While the principal goal of improving speed and reliability is shared with other motorsports, the engineering challenges in Formula E are unique in other respects. “We’re working with a very different set of parameters to cars with internal combustion engines, although the end goal of optimising performance under given regulations is similar,” Patel explains. “With both types of powertrain, you want to optimise power and torque. In other series, these are not usually capped but, rather, are controlled by the powertrain architecture (V6, inline four, turbo size and so on). The electric motor system can generally deliver peak torque all of the time until the motor becomes RPM-limited; this is something ICE engines cannot do and so torque delivery must be optimised or compromised against the peak power band. Programming and mapping an electric motor powertrain is therefore simpler in some ways, as we can map it to deliver the regulation power all of the time.”
Control software is much more open to teams in season two to modify, which allows new strategies to be adopted and gives trackside engineering teams an arsenal of tools with which to hone performance throughout race day. “We can make high level changes, such as smoothing and shaping torque requests to ensure we are using the all of the power we’re allowed to, all of the time,” says Patel. “This involves using a table of values, with RPM and throttle positions as column and row headers. It’s manual and labour intensive right now – hard work rather than magic! We are developing a low-level artificial intelligence system that will allow the car some autonomy over certain parameters. We’re at very early stages so I can’t reveal any more than that.”

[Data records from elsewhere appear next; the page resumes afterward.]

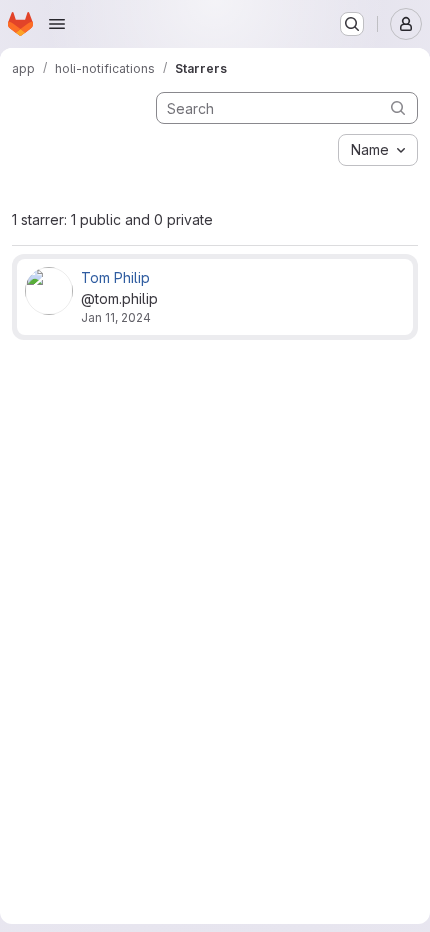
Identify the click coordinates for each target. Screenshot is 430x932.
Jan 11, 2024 (116, 317)
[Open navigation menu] (57, 24)
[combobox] (378, 150)
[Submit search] (398, 107)
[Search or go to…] (352, 24)
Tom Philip (115, 277)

The team can also make adjustments to other parts of the drivetrain which may yield more marginal results, such as analysing gear shifts to make them as smooth and as quick as possible. The ultimate goal is to balance efficiency and outright pace, while keeping a close eye on thermal performance.
“We upload new maps or software at least five minutes before the beginning of the next session,” Patel says. “That gives us time to power up the car to make sure everything is working and that we haven’t created any bugs!”
Once the changes have been made and uploaded, the drivers head out onto track to see whether the updates have worked and to collect more data to be pored over by engineers in their never-ending question for better performance.